** start of GIVEN RECORDS **

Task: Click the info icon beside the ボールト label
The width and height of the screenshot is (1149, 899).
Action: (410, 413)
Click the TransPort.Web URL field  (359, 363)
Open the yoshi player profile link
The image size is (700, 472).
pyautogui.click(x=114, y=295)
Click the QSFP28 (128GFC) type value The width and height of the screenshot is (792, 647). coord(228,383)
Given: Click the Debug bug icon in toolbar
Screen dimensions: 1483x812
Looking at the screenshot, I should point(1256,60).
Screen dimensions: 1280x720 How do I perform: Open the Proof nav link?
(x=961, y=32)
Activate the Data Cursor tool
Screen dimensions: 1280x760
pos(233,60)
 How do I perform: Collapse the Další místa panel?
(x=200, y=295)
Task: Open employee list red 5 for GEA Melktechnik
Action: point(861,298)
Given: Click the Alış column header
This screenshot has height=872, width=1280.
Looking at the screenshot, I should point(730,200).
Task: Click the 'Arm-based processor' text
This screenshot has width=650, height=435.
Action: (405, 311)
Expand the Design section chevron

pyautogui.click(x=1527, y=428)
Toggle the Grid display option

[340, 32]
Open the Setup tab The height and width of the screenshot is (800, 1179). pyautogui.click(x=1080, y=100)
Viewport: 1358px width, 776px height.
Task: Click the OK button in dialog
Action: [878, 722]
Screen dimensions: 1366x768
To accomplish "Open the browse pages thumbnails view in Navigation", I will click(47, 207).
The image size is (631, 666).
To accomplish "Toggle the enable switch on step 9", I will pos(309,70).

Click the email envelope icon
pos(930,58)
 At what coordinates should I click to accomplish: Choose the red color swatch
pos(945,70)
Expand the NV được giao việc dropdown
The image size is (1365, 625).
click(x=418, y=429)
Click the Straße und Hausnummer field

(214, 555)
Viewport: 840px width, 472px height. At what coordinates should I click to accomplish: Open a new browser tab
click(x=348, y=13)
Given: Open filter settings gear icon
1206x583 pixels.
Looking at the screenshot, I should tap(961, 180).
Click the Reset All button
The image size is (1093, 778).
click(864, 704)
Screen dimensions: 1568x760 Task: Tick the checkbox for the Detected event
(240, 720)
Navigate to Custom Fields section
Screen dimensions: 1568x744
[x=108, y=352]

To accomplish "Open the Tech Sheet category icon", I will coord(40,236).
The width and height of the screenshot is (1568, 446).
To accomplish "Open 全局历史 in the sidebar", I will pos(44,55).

** end of GIVEN RECORDS **

DIRECTION: Reproduce the entries above line for line, without changing anything.

WRITTEN RESPONSE:
Task: Click the info icon beside the ボールト label
The width and height of the screenshot is (1149, 899).
Action: (410, 413)
Click the TransPort.Web URL field  (359, 363)
Open the yoshi player profile link
The image size is (700, 472).
pyautogui.click(x=114, y=295)
Click the QSFP28 (128GFC) type value The width and height of the screenshot is (792, 647). coord(228,383)
Given: Click the Debug bug icon in toolbar
Screen dimensions: 1483x812
Looking at the screenshot, I should point(1256,60).
Screen dimensions: 1280x720 How do I perform: Open the Proof nav link?
(x=961, y=32)
Activate the Data Cursor tool
Screen dimensions: 1280x760
pos(233,60)
 How do I perform: Collapse the Další místa panel?
(x=200, y=295)
Task: Open employee list red 5 for GEA Melktechnik
Action: point(861,298)
Given: Click the Alış column header
This screenshot has height=872, width=1280.
Looking at the screenshot, I should point(730,200).
Task: Click the 'Arm-based processor' text
This screenshot has width=650, height=435.
Action: (405, 311)
Expand the Design section chevron

pyautogui.click(x=1527, y=428)
Toggle the Grid display option

[340, 32]
Open the Setup tab The height and width of the screenshot is (800, 1179). pyautogui.click(x=1080, y=100)
Viewport: 1358px width, 776px height.
Task: Click the OK button in dialog
Action: [878, 722]
Screen dimensions: 1366x768
To accomplish "Open the browse pages thumbnails view in Navigation", I will click(47, 207).
The image size is (631, 666).
To accomplish "Toggle the enable switch on step 9", I will pos(309,70).

Click the email envelope icon
pos(930,58)
 At what coordinates should I click to accomplish: Choose the red color swatch
pos(945,70)
Expand the NV được giao việc dropdown
The image size is (1365, 625).
click(x=418, y=429)
Click the Straße und Hausnummer field

(214, 555)
Viewport: 840px width, 472px height. At what coordinates should I click to accomplish: Open a new browser tab
click(x=348, y=13)
Given: Open filter settings gear icon
1206x583 pixels.
Looking at the screenshot, I should tap(961, 180).
Click the Reset All button
The image size is (1093, 778).
click(864, 704)
Screen dimensions: 1568x760 Task: Tick the checkbox for the Detected event
(240, 720)
Navigate to Custom Fields section
Screen dimensions: 1568x744
[x=108, y=352]

To accomplish "Open the Tech Sheet category icon", I will coord(40,236).
The width and height of the screenshot is (1568, 446).
To accomplish "Open 全局历史 in the sidebar", I will pos(44,55).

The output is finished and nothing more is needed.